Mientras miles de personas disfrutaban los desfiles y conciertos del Carnaval de Barranquilla 2026, un grupo de presuntos delincuentes, según las autoridades, se movía entre la multitud con otro objetivo. El plan era aprovechar la fiesta para cometer hurtos bajo la modalidad conocida como ‘cosquilleo’.
La jugada terminó en un hotel del centro de la ciudad. Allí fueron ubicados cinco hombres que, de acuerdo con la policía, tenían en su poder 52 teléfonos celulares que habrían sido sustraídos en distintos eventos masivos. Los equipos están avaluados en más de 108 millones de pesos.
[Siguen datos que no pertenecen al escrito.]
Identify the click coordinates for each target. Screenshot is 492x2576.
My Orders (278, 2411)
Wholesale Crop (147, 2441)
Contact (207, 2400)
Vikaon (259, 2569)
El operativo fue adelantado por unidades judiciales del Grupo de Protección y Servicios Especiales, que venían siguiendo movimientos sospechosos en medio de los dispositivos de seguridad desplegados por la temporada. La alta afluencia de turistas y visitantes encendió las alertas desde el inicio de la agenda festiva.
Según las indagaciones preliminares, los capturados habrían llegado desde otras regiones del país con la intención de delinquir durante el Carnaval, aprovechando la concentración de personas en desfiles, conciertos y celebraciones callejeras.
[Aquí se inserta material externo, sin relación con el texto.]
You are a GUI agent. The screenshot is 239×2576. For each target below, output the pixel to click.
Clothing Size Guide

La modalidad utilizada sería el cosquilleo, una práctica silenciosa que se ejecuta en medio de empujones, música y aglomeraciones, cuando la víctima apenas nota el hurto minutos después, muchas veces ya sin posibilidad de reacción inmediata.
Los cinco implicados fueron puestos a disposición de la autoridad competente por el delito de receptación. Entre tanto, las autoridades avanzan en la verificación de los equipos recuperados para identificar plenamente a sus propietarios y devolverlos.
En medio del color, la música y la multitud, el operativo dejó al descubierto que la fiesta también exige vigilancia permanente. Esta vez, el desenlace fue distinto para quienes, presuntamente, intentaron convertir el Carnaval en oportunidad para delinquir.